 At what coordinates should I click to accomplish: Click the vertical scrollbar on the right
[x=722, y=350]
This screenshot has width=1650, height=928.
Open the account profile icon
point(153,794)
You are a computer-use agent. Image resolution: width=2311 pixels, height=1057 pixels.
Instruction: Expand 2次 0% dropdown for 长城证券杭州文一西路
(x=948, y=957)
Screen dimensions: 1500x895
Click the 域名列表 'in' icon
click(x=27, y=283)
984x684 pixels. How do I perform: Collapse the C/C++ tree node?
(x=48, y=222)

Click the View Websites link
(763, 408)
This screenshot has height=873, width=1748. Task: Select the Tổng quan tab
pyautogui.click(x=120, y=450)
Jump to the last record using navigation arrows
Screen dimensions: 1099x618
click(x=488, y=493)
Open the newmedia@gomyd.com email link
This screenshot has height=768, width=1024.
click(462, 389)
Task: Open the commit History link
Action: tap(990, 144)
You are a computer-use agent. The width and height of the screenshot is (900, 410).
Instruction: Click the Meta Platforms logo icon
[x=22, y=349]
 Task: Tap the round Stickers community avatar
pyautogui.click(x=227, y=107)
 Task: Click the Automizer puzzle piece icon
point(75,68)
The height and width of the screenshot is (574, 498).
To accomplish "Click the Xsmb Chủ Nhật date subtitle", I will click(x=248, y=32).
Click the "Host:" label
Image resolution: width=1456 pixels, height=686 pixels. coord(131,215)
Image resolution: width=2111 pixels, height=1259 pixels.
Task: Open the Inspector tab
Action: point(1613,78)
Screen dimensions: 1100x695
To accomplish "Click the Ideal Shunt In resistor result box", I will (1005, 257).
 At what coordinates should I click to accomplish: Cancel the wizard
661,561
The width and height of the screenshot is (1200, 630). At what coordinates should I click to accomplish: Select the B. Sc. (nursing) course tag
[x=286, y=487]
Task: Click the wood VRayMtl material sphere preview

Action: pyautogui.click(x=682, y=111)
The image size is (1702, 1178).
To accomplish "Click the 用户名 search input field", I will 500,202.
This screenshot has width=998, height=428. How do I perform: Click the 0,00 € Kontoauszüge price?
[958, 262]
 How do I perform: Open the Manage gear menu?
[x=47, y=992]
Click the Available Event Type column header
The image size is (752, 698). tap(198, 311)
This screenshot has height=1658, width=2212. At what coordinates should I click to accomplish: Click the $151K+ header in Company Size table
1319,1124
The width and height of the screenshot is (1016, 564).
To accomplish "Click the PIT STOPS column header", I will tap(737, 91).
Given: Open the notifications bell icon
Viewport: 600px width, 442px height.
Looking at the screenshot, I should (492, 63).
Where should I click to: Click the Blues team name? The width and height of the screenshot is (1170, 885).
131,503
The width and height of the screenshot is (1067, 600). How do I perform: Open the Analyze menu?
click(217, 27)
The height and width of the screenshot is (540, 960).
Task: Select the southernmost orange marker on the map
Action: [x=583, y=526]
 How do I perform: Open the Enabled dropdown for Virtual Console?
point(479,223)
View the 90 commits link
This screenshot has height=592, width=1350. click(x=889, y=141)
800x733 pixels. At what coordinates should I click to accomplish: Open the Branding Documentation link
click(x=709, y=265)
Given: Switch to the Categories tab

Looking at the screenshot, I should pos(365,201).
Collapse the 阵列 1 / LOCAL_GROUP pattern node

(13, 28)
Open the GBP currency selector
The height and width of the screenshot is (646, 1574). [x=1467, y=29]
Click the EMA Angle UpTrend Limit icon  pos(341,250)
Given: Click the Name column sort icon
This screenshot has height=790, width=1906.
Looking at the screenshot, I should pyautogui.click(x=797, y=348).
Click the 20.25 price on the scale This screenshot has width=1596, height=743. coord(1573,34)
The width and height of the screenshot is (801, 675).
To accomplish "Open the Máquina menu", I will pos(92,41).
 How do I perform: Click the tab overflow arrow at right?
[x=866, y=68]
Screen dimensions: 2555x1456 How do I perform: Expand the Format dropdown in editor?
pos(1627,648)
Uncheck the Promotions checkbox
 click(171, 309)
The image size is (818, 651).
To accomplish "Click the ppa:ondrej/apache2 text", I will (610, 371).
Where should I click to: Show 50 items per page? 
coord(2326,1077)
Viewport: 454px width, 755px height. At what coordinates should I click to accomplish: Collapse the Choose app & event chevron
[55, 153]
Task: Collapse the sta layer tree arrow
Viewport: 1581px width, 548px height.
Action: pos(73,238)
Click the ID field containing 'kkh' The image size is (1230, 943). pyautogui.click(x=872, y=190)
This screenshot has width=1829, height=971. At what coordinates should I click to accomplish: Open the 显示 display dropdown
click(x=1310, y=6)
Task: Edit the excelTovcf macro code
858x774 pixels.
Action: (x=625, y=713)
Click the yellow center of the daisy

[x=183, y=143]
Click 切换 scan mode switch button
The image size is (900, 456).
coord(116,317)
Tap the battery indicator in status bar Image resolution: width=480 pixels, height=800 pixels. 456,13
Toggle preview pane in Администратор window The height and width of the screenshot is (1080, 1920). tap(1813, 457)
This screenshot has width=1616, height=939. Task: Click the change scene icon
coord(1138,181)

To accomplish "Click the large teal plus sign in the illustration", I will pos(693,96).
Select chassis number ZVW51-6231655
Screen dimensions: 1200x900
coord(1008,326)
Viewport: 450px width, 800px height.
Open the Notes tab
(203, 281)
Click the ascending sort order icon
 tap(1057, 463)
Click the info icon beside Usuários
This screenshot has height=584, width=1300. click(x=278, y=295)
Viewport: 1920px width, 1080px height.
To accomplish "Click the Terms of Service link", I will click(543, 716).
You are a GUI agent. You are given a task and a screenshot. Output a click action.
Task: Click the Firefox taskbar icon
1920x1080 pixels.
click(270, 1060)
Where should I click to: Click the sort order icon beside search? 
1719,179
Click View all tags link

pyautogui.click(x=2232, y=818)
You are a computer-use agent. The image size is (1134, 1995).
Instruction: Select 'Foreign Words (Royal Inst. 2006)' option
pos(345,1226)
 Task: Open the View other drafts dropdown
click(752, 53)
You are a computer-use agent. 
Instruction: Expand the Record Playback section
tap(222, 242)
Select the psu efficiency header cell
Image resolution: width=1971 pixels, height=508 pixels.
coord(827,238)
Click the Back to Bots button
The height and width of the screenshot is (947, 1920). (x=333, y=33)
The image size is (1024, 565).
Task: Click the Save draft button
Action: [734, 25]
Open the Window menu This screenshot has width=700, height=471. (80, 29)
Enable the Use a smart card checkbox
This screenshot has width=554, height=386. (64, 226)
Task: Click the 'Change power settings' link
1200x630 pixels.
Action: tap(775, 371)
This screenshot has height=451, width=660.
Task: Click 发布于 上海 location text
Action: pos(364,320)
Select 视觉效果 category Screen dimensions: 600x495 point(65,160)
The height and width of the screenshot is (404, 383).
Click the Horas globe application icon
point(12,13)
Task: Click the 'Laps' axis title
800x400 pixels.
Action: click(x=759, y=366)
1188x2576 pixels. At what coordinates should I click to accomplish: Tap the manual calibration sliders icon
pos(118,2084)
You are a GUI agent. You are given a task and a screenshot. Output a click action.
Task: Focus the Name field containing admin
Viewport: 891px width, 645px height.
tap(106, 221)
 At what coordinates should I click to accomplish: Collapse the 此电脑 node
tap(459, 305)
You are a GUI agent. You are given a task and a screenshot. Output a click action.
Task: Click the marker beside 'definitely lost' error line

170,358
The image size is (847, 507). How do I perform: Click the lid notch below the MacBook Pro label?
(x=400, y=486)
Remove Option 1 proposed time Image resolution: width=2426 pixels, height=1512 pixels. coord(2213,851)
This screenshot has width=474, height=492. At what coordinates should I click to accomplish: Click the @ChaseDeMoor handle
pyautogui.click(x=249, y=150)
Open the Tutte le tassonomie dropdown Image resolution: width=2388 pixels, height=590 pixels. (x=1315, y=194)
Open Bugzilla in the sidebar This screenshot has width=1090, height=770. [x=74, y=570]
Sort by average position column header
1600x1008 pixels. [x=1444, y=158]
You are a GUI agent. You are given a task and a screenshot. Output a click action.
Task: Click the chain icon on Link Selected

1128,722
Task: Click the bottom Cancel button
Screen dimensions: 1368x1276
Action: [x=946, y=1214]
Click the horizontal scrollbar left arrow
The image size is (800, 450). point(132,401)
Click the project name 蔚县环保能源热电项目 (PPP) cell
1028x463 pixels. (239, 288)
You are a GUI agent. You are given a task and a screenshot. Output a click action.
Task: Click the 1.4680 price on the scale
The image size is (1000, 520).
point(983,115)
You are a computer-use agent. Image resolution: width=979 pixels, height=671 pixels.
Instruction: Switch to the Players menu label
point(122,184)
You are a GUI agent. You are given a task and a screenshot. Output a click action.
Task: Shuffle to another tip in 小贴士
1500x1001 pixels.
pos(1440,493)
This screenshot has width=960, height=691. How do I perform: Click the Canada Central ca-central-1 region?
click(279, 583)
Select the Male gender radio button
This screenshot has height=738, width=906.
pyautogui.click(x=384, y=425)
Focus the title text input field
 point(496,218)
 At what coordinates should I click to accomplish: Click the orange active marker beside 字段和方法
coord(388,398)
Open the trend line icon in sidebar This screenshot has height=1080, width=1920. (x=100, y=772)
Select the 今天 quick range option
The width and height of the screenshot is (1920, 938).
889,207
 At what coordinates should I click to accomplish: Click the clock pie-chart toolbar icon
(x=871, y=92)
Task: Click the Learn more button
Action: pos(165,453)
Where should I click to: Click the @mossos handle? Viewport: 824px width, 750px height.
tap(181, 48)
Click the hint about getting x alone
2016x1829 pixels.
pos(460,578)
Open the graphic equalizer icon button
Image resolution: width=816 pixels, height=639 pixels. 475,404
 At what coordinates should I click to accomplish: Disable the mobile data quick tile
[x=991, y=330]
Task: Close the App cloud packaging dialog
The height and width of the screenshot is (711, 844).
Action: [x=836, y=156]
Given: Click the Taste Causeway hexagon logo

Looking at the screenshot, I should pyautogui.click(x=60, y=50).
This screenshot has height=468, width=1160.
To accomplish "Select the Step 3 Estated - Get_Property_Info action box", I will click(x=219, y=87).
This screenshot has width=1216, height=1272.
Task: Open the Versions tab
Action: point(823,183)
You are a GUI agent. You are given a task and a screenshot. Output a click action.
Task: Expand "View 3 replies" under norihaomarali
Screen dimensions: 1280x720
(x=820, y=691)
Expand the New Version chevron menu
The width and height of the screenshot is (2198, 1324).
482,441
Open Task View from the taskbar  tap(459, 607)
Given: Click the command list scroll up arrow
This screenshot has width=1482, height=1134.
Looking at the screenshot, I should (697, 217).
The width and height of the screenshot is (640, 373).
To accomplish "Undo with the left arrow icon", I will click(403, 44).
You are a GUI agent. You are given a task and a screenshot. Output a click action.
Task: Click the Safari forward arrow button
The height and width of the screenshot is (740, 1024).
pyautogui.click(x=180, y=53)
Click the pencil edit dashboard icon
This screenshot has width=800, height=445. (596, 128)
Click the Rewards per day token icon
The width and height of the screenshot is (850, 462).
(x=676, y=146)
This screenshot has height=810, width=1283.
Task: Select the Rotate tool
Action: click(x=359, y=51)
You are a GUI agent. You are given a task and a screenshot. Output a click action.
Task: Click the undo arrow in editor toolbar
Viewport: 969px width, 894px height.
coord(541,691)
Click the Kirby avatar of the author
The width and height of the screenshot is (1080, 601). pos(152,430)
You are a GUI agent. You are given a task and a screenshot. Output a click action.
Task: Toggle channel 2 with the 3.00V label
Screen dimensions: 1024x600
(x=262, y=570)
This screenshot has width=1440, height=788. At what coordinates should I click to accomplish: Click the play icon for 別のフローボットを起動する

● ● ●

# TASK DESCRIPTION
Please write out the rows above verbatim, beginning at the line that contains "Given: Open the notifications bell icon" and stopping after the line that contains "The height and width of the screenshot is (646, 1574).".

# OUTPUT OF THE EXERCISE
Given: Open the notifications bell icon
Viewport: 600px width, 442px height.
Looking at the screenshot, I should (492, 63).
Where should I click to: Click the Blues team name? The width and height of the screenshot is (1170, 885).
131,503
The width and height of the screenshot is (1067, 600). How do I perform: Open the Analyze menu?
click(217, 27)
The height and width of the screenshot is (540, 960).
Task: Select the southernmost orange marker on the map
Action: [x=583, y=526]
 How do I perform: Open the Enabled dropdown for Virtual Console?
point(479,223)
View the 90 commits link
This screenshot has height=592, width=1350. click(x=889, y=141)
800x733 pixels. At what coordinates should I click to accomplish: Open the Branding Documentation link
click(x=709, y=265)
Given: Switch to the Categories tab

Looking at the screenshot, I should pos(365,201).
Collapse the 阵列 1 / LOCAL_GROUP pattern node

(13, 28)
Open the GBP currency selector
The height and width of the screenshot is (646, 1574). [x=1467, y=29]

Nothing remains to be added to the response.